U.S. Treasury Bonds Rise on Fed Minutes
U.S. Treasury bonds strengthened Wednesday as the minutes for the Federal Reserve's policy meeting in April suggested the central bank remains hesitant to raise interest rates anytime soon.
The yield on the benchmark 10-year note fell to as low as 2.23% and recently traded at 2.239%, according to Tradeweb. It had been 2.25% before release of the Fed minutes and at 2.262% on Tuesday.
When bond prices rise, their yields fall.
Federal Reserve officials meeting in late April doubted they would be ready to raise short-term interest rates by midyear, according to minutes of the meeting released Wednesday.
Fed officials are trying to make sense of a first-quarter economic slowdown. Many at the April 28-29 policy meeting believed temporary factors were holding the economy back.
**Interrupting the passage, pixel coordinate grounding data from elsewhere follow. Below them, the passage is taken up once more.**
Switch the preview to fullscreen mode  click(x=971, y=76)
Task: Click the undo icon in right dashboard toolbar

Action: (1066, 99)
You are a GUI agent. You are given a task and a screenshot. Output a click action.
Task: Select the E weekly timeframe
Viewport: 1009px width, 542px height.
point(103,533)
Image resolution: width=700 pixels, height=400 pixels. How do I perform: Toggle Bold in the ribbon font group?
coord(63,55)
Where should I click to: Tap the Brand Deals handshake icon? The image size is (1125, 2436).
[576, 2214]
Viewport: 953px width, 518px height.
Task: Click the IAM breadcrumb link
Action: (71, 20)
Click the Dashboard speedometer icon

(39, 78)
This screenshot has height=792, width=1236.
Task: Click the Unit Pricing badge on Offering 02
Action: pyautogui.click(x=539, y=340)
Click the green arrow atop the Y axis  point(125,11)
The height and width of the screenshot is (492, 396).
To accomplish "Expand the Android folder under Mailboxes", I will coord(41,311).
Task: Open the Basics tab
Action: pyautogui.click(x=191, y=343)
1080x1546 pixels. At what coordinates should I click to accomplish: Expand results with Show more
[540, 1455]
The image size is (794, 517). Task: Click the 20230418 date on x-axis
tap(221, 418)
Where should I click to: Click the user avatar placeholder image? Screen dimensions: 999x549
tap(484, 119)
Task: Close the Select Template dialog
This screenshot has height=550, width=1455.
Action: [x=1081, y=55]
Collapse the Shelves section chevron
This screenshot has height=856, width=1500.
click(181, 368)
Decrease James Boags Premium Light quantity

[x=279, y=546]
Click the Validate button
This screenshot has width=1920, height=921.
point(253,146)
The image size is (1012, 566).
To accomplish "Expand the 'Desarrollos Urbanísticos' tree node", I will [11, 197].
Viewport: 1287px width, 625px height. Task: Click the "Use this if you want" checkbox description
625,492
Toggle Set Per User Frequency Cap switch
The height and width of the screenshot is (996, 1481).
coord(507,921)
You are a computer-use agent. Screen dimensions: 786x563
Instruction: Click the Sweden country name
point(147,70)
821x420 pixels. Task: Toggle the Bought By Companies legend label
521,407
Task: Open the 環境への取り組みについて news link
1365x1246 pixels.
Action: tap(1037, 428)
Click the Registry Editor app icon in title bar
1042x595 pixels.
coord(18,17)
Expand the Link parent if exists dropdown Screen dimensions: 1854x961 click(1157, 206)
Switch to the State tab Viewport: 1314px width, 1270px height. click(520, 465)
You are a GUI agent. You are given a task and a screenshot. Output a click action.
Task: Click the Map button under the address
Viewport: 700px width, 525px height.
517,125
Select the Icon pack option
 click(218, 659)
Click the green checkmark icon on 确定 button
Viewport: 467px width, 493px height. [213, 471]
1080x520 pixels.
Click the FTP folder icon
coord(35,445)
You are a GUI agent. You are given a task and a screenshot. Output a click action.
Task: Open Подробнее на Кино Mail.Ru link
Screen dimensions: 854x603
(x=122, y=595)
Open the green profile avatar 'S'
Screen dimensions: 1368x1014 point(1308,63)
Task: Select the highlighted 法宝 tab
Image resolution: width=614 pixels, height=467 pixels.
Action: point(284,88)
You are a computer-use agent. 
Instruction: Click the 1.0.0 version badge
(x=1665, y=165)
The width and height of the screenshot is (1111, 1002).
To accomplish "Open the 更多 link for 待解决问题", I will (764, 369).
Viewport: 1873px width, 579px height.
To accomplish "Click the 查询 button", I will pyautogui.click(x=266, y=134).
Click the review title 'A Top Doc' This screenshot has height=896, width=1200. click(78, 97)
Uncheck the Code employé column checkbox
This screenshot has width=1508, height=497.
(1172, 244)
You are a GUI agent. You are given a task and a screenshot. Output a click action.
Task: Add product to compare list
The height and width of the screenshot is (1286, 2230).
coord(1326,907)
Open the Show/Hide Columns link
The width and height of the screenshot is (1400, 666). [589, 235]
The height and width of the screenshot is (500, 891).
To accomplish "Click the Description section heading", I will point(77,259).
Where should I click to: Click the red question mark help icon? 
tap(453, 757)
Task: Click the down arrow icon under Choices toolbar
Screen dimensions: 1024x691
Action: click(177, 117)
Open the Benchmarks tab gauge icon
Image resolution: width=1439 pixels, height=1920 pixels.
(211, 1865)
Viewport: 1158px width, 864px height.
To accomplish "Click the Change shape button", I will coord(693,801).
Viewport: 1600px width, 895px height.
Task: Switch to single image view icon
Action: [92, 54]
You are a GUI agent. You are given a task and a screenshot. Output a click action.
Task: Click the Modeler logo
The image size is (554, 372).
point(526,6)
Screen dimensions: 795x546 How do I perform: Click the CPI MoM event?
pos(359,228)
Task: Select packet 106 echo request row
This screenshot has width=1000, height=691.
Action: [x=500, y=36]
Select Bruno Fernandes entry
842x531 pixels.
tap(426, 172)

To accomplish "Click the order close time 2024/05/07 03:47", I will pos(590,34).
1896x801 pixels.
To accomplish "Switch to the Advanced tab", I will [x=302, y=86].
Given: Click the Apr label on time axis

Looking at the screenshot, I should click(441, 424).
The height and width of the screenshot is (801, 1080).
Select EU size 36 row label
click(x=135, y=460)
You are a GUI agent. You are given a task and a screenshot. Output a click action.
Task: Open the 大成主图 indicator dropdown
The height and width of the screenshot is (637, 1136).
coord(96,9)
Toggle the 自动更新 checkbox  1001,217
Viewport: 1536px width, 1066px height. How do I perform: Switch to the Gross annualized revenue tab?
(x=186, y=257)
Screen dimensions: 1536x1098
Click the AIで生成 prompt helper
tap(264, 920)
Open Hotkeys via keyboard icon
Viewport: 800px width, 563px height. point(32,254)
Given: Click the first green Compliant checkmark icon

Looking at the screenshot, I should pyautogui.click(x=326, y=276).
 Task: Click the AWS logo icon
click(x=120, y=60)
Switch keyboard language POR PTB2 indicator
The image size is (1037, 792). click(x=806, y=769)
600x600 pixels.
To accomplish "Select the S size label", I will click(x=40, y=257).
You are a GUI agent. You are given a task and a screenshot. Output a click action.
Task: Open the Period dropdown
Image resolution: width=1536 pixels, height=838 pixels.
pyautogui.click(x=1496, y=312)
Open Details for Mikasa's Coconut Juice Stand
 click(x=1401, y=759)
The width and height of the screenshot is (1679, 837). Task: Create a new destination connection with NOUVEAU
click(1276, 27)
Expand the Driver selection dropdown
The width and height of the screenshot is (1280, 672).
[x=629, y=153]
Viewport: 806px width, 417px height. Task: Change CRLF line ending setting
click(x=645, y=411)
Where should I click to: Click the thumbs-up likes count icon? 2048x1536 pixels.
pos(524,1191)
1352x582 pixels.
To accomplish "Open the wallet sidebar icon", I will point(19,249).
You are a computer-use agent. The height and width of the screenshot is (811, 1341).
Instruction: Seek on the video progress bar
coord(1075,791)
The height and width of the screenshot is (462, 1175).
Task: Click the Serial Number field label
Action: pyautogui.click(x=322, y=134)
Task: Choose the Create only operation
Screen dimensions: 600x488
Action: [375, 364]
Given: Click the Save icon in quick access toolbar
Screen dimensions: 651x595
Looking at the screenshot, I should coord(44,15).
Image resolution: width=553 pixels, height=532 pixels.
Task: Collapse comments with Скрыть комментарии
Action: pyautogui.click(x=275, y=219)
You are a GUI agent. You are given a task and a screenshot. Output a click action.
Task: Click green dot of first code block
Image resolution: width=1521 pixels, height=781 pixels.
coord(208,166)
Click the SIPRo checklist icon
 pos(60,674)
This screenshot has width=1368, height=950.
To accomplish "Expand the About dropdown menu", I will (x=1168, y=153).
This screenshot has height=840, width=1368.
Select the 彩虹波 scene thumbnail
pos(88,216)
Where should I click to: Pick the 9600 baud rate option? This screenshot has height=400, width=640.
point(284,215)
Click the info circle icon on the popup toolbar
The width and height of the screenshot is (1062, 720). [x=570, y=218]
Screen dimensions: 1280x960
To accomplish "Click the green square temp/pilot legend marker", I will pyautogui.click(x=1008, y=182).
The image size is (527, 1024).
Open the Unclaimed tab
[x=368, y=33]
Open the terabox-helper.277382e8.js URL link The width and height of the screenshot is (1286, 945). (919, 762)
Before they raise rates, they want to be confident growth is on track, unemployment will keep falling and inflation will gradually rise toward their 2% goal.
"There is no sign of a near-term tightening in these minutes," and that encouraged investors to buy bonds, said Jonathan Lewis, chief investment officer at Samson Capital Advisors LLC, which has $7.6 billion of assets under management. "The minutes are a clear declaration of the Fed's concern about the economy. This is a signal to buy Treasury bonds."
Fed-funds futures, used by investors and traders to place bets on central bank policy, showed Wednesday that investors and traders continue to see zero chance that the Fed would raise rates in June, according to data from the CME Group.
Investors see a 23% likelihood of a rate increase at the September meeting, compared with 26% before the minutes. The odds had been at 24% Tuesday.
The timing of a rate increase has been a primary focus of the bond market this year. A major shift by the central bank into a tightening mode would shrink the value of outstanding bonds. The longer the maturity, the bigger a bond's price will decline with a given rise in yield.
Bond investors have benefited from capital gains driven by a decline in bond yields since the start of 2014. But the recent bond-market rout underscores that with bond yields near historical lows, even a moderate rise in yields would chip away the slim interest payments and inflict pain on bondholders.
A mixed bag of economic releases this month has bolstered investors' expectations that the Fed would wait until late this year to act.
Some traders say the Fed could raise rates sooner than investors expect if the growth momentum gains traction, a case that could spark a selloff in Treasury bonds as the rate outlook will be revised.